■ **TEXT EXTRACT**
◆ ◆ ◆ ◆ ◆

Artisanal Cheese, LLC,

a New York limited liability company

500 West 37th Street

2nd Floor

New York, New York  10018

(Hereinafter referred to as “Borrower”)

 

Whereas, Borrower has been authorized by its board of directors to secure a term loan from one or more lenders (each a “Lender” and collectively “Lenders”) in a collective amount not to exceed Eight Hundred Fifty Thousand Dollars ($850,000.00).

 

Whereas, this Promissory Note is made pursuant to such Term Loan Agreements executed by each of the Lenders of even date herewith (the “Term Loan Agreements”), the collective amount which is represented by this Promissory Note (the “Promissory Note”).

 

Now, wherefore, Borrower promises to pay to the order of Lenders, in lawful money of the United States of America, at their respective addresses indicated in their respective Term Loan Agreements or wherever else Lenders may specify, the sums owed to each Lender under the respective Term Loan Agreements (including all renewals, extensions or modifications thereof).

 

SECURITY.  As security for the payment of the monies owing under this Promissory Note and the Term Loan Agreements, the Borrower has delivered or has caused to be delivered to the Lenders a security agreement (“Security Agreement”) dated the date hereof.  Lenders shall have a security interest in all assets of the Borrower pursuant to the Security Agreement.

 

INTEREST AND FEE(S) COMPUTATION.  (Actual/365).  Interest on the principle amount of this Promissory Note shall be at a rate of nine percent (9%) per annum.  Interest and fees, if any, shall be computed on the basis of a 365-day year for the actual number of days in the applicable period.  Interest shall be paid to Lenders on a monthly basis.

 

ISSUANCE OF PREFERRED SHARES.  For every Ten Thousand Dollars ($10,000.00)  loaned by any Lender, that Lender shall receive One Thousand (1,000) shares of American Home Food Products’ Series A Redeemable Convertible Preferred Shares.

◆ ◆ ◆ ◆ ◆

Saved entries
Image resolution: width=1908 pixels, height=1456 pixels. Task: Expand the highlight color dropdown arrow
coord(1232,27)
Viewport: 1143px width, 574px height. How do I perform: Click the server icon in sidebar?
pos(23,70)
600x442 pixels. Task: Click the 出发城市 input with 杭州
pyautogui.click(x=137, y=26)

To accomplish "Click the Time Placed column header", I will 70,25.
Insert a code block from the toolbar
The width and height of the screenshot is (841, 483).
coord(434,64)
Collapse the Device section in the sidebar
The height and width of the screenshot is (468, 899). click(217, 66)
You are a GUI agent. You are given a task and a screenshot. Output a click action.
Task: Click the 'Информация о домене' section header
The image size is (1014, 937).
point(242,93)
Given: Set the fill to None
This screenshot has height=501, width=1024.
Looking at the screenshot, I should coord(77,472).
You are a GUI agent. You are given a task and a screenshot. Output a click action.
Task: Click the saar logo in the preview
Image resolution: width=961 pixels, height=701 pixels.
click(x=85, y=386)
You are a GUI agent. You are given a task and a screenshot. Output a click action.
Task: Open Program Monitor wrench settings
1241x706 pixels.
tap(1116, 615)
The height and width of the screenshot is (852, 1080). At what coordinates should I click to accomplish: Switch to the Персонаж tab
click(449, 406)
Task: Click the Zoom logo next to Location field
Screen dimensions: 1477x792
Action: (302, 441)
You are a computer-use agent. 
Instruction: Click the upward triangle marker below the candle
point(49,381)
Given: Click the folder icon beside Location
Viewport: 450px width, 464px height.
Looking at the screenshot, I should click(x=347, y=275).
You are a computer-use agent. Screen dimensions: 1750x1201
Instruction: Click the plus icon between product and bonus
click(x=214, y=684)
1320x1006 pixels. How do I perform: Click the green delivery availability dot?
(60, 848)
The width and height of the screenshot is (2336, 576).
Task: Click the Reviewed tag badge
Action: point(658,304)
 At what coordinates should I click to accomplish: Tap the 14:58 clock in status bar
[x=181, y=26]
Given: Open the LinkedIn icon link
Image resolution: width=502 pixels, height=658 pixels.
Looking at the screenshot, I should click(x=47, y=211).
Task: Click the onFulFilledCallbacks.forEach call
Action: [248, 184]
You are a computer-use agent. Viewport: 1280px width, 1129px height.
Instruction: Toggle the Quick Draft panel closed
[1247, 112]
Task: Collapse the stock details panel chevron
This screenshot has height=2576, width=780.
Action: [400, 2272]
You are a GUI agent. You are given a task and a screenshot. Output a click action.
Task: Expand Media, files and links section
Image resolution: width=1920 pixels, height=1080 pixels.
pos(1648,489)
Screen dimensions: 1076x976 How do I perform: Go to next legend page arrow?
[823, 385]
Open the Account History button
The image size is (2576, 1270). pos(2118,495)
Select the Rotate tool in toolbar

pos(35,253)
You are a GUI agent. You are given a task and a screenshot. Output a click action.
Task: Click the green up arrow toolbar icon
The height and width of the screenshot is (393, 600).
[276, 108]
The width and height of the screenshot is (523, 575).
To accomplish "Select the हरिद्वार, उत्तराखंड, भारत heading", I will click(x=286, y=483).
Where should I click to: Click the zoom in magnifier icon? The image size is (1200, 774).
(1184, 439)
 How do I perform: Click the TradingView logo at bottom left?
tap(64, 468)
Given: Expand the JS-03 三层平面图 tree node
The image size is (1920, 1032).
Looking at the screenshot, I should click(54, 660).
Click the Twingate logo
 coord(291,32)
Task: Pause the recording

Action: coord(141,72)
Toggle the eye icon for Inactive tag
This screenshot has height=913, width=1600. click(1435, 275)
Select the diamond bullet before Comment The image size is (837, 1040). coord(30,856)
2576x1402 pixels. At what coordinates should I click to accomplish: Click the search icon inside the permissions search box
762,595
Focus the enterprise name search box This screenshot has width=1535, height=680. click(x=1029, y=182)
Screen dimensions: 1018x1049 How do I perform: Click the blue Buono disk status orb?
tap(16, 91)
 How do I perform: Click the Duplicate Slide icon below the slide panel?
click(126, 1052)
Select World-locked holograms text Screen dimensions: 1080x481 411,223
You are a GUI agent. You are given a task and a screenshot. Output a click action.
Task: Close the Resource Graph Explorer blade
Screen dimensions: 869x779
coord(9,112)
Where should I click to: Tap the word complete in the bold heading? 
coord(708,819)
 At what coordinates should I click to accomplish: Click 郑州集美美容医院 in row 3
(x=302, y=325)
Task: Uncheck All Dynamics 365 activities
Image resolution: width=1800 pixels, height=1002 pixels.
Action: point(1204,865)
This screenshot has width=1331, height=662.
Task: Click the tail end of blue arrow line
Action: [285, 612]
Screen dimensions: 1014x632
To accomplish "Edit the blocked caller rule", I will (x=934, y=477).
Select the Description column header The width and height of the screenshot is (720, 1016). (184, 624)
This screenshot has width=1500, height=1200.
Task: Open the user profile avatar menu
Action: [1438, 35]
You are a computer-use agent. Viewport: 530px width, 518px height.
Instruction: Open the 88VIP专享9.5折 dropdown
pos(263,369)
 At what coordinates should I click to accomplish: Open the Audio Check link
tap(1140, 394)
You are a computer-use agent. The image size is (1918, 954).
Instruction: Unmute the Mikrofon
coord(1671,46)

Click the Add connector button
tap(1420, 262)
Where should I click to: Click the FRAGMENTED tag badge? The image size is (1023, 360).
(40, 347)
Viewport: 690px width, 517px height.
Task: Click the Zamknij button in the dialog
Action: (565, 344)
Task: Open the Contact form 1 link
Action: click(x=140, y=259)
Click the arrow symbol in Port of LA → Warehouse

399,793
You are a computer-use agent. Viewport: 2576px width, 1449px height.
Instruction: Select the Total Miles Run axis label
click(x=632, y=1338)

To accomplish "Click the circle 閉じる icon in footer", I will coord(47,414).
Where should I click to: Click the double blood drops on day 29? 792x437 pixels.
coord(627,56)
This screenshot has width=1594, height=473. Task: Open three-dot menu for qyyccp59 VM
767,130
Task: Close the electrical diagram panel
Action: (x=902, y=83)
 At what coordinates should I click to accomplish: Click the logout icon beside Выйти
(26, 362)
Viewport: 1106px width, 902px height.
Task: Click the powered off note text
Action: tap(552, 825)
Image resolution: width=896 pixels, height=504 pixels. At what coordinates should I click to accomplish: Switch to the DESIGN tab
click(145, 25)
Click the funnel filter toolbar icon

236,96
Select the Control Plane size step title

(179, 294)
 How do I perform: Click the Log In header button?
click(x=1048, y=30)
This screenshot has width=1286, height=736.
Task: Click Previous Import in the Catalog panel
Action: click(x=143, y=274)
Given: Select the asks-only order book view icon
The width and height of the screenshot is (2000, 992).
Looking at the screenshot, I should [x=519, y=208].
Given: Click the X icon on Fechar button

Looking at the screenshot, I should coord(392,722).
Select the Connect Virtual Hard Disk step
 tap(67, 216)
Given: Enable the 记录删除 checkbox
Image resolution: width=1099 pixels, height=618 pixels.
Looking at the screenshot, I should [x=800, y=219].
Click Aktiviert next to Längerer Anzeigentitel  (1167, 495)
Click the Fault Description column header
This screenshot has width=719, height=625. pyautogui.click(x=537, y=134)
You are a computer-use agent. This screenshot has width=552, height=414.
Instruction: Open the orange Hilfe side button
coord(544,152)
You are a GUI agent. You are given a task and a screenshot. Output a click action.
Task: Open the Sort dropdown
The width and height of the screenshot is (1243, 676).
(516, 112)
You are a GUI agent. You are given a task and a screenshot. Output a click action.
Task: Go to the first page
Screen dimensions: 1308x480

◆ ◆ ◆ ◆ ◆

■ **GOAL**
According to the promissory note, how many preferred shares does a Lender receive for every $10,000.00 loaned?

■ **RESPONSE TO THE TASK**
One Thousand (1,000) shares of American Home Food Products’ Series A Redeemable Convertible Preferred Shares.